Division of Biostatistics, School of Public Health, University of California, Berkeley, CA, USA.
Division of Research, Kaiser Permanente Northern California, Oakland, CA, USA.
BMC Med. 2022 Sep 15;20(1):307. doi: 10.1186/s12916-022-02499-7.
Gestational diabetes (GDM) is prevalent and benefits from timely and effective treatment, given the short window to impact glycemic control. Clinicians face major barriers to choosing effectively among treatment modalities [medical nutrition therapy (MNT) with or without pharmacologic treatment (antidiabetic oral agents and/or insulin)]. We investigated whether clinical data at varied stages of pregnancy can predict GDM treatment modality.
Among a population-based cohort of 30,474 pregnancies with GDM delivered at Kaiser Permanente Northern California in 2007-2017, we selected those in 2007-2016 as the discovery set and 2017 as the temporal/future validation set. Potential predictors were extracted from electronic health records at different timepoints (levels 1-4): (1) 1-year preconception to the last menstrual period, (2) the last menstrual period to GDM diagnosis, (3) at GDM diagnosis, and (4) 1 week after GDM diagnosis. We compared transparent and ensemble machine learning prediction methods, including least absolute shrinkage and selection operator (LASSO) regression and super learner, containing classification and regression tree, LASSO regression, random forest, and extreme gradient boosting algorithms, to predict risks for pharmacologic treatment beyond MNT.
The super learner using levels 1-4 predictors had higher predictability [tenfold cross-validated C-statistic in discovery/validation set: 0.934 (95% CI: 0.931-0.936)/0.815 (0.800-0.829)], compared to levels 1, 1-2, and 1-3 (discovery/validation set C-statistic: 0.683-0.869/0.634-0.754).
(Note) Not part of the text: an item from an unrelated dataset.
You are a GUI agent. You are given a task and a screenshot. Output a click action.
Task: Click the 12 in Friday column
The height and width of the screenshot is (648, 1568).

A simpler, more interpretable model, including timing of GDM diagnosis, diagnostic fasting glucose value, and the status and frequency of glycemic control at fasting during one-week post diagnosis, was developed using tenfold cross-validated logistic regression based on super learner-selected predictors. This model compared to the super learner had only a modest reduction in predictability [discovery/validation set C-statistic: 0.825 (0.820-0.830)/0.798 (95% CI: 0.783-0.813)].
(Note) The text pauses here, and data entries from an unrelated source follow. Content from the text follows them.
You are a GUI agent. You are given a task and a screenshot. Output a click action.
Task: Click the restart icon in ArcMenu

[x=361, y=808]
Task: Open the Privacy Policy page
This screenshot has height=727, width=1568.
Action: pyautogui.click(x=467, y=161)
Clinical data demonstrated reasonably high predictability for GDM treatment modality at the time of GDM diagnosis and high predictability at 1-week post GDM diagnosis. These population-based, clinically oriented models may support algorithm-based risk-stratification for treatment modality, inform timely treatment, and catalyze more effective management of GDM.
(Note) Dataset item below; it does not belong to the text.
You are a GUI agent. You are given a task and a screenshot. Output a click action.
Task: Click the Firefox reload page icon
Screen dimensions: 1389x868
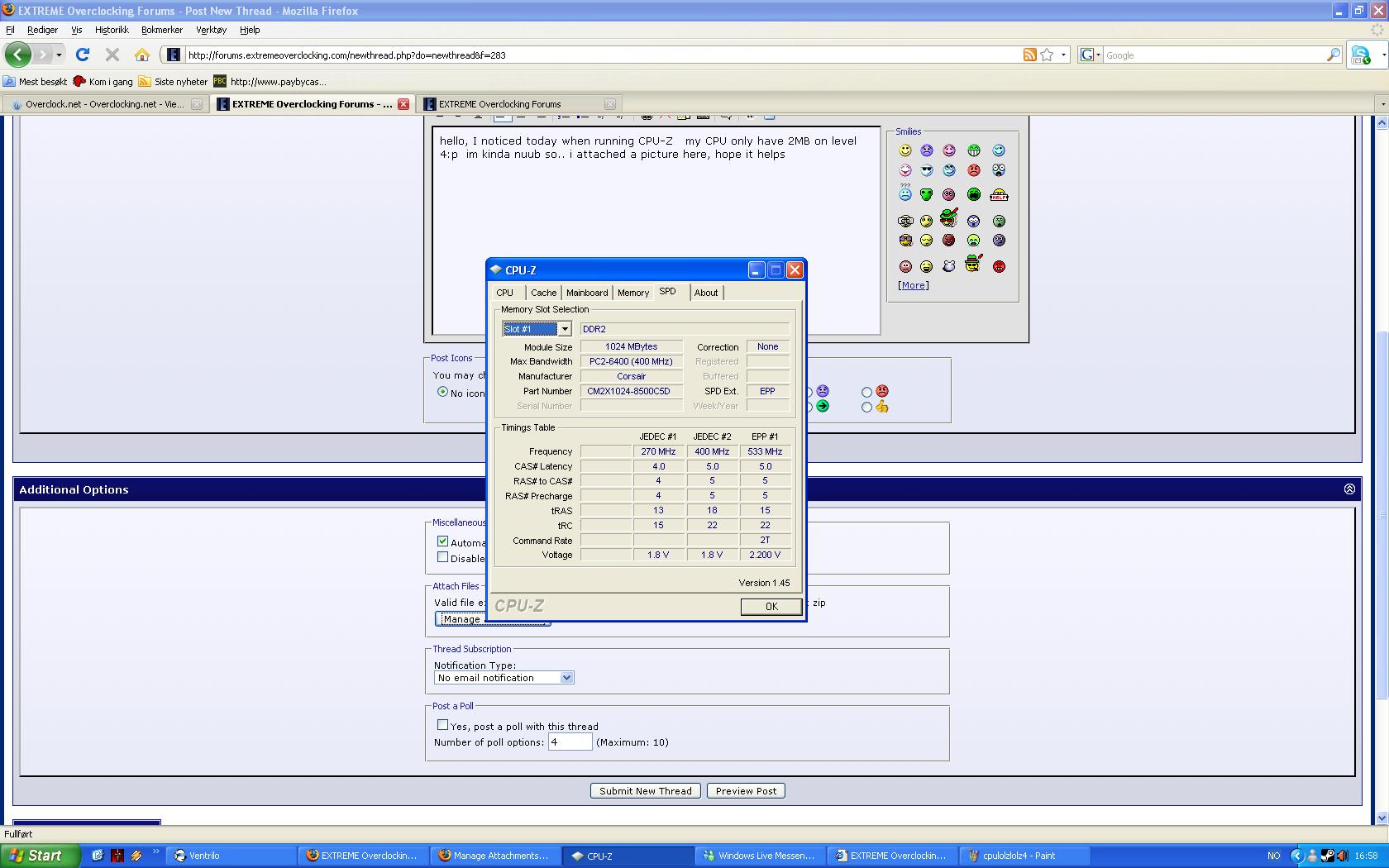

妊娠糖尿病(GDM)普遍存在,且受益于及时有效的治疗,因为控制血糖的窗口期很短。临床医生在选择治疗方式方面面临着重大障碍[医学营养疗法(MNT)加或不加药物治疗(抗糖尿病口服药物和/或胰岛素)]。我们研究了在妊娠的不同阶段的临床数据是否可以预测 GDM 的治疗方式。
在 2007 年至 2017 年期间,在凯撒永久北加利福尼亚进行的一项基于人群的 30474 例 GDM 分娩队列中,我们选择了 2007 年至 2016 年的数据作为发现集,2017 年的数据作为时间/未来验证集。从电子健康记录中提取不同时间点(1-4 级)的潜在预测因子:(1)受孕前 1 年至末次月经周期,(2)末次月经周期至 GDM 诊断,(3)GDM 诊断时,以及(4)GDM 诊断后 1 周。我们比较了透明和集成机器学习预测方法,包括最小绝对收缩和选择算子(LASSO)回归和超级学习者,包含分类和回归树、LASSO 回归、随机森林和极端梯度提升算法,以预测 MNT 以外的药物治疗风险。
使用 1-4 级预测因子的超级学习者具有更高的预测能力[发现/验证集中的十倍交叉验证 C 统计量:0.934(95%CI:0.931-0.936)/0.815(0.800-0.829)],与 1 级、1-2 级和 1-3 级(发现/验证集 C 统计量:0.683-0.869/0.634-0.754)相比。使用基于超级学习者选择的预测因子的十倍交叉验证逻辑回归开发了一种更简单、更具可解释性的模型,该模型包括 GDM 诊断时间、诊断空腹血糖值以及 GDM 诊断后一周内空腹血糖控制的状态和频率。与超级学习者相比,该模型的预测能力仅略有下降[发现/验证集 C 统计量:0.825(0.820-0.830)/0.798(95%CI:0.783-0.813)]。
在 GDM 诊断时和 GDM 诊断后 1 周时,临床数据显示 GDM 治疗方式具有相当高的预测能力。这些基于人群的、以临床为导向的模型可能支持基于算法的治疗方式风险分层,及时治疗,并促进 GDM 的更有效管理。